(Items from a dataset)
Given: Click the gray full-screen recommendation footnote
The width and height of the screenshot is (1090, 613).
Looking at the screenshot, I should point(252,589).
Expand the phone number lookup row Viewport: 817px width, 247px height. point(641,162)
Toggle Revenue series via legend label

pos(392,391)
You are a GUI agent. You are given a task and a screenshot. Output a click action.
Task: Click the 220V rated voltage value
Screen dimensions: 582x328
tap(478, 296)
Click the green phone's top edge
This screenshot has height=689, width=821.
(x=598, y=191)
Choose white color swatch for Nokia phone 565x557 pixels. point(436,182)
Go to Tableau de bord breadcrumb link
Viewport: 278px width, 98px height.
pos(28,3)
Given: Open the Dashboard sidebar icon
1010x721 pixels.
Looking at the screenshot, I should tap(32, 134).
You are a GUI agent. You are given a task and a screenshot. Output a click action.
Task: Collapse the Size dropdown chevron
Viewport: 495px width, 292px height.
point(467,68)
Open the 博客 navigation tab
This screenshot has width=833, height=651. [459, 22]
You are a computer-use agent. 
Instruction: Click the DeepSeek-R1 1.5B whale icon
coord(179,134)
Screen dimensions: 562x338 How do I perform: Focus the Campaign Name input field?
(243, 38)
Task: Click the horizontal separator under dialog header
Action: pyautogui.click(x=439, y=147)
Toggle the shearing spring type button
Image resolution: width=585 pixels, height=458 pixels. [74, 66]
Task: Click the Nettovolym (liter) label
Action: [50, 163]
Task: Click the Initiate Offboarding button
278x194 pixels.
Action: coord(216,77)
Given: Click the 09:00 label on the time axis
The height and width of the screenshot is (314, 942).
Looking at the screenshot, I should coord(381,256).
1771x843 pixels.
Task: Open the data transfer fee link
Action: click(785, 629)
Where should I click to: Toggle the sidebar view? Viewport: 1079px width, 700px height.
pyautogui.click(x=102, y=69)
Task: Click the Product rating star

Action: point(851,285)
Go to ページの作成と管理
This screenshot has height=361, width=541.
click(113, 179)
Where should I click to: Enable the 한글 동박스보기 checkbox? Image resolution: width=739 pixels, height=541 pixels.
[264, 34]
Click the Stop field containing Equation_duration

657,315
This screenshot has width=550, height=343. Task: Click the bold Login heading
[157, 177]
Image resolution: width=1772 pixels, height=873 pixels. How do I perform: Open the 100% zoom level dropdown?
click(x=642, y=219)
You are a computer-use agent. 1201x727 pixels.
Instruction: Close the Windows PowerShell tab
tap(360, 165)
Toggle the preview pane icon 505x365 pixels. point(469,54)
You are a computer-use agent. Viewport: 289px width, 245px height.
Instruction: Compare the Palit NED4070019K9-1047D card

WHAT YOU ARE ASKED TO DO :: Every entry needs to be copied again exactly.

ANSWER SECTION ::
Given: Click the gray full-screen recommendation footnote
The width and height of the screenshot is (1090, 613).
Looking at the screenshot, I should point(252,589).
Expand the phone number lookup row Viewport: 817px width, 247px height. point(641,162)
Toggle Revenue series via legend label

pos(392,391)
You are a GUI agent. You are given a task and a screenshot. Output a click action.
Task: Click the 220V rated voltage value
Screen dimensions: 582x328
tap(478, 296)
Click the green phone's top edge
This screenshot has height=689, width=821.
(x=598, y=191)
Choose white color swatch for Nokia phone 565x557 pixels. point(436,182)
Go to Tableau de bord breadcrumb link
Viewport: 278px width, 98px height.
pos(28,3)
Given: Open the Dashboard sidebar icon
1010x721 pixels.
Looking at the screenshot, I should tap(32, 134).
You are a GUI agent. You are given a task and a screenshot. Output a click action.
Task: Collapse the Size dropdown chevron
Viewport: 495px width, 292px height.
point(467,68)
Open the 博客 navigation tab
This screenshot has width=833, height=651. [459, 22]
You are a computer-use agent. 
Instruction: Click the DeepSeek-R1 1.5B whale icon
coord(179,134)
Screen dimensions: 562x338 How do I perform: Focus the Campaign Name input field?
(243, 38)
Task: Click the horizontal separator under dialog header
Action: pyautogui.click(x=439, y=147)
Toggle the shearing spring type button
Image resolution: width=585 pixels, height=458 pixels. [74, 66]
Task: Click the Nettovolym (liter) label
Action: [50, 163]
Task: Click the Initiate Offboarding button
278x194 pixels.
Action: coord(216,77)
Given: Click the 09:00 label on the time axis
The height and width of the screenshot is (314, 942).
Looking at the screenshot, I should coord(381,256).
1771x843 pixels.
Task: Open the data transfer fee link
Action: click(785, 629)
Where should I click to: Toggle the sidebar view? Viewport: 1079px width, 700px height.
pyautogui.click(x=102, y=69)
Task: Click the Product rating star

Action: point(851,285)
Go to ページの作成と管理
This screenshot has height=361, width=541.
click(113, 179)
Where should I click to: Enable the 한글 동박스보기 checkbox? Image resolution: width=739 pixels, height=541 pixels.
[264, 34]
Click the Stop field containing Equation_duration

657,315
This screenshot has width=550, height=343. Task: Click the bold Login heading
[157, 177]
Image resolution: width=1772 pixels, height=873 pixels. How do I perform: Open the 100% zoom level dropdown?
click(x=642, y=219)
You are a computer-use agent. 1201x727 pixels.
Instruction: Close the Windows PowerShell tab
tap(360, 165)
Toggle the preview pane icon 505x365 pixels. point(469,54)
You are a computer-use agent. Viewport: 289px width, 245px height.
Instruction: Compare the Palit NED4070019K9-1047D card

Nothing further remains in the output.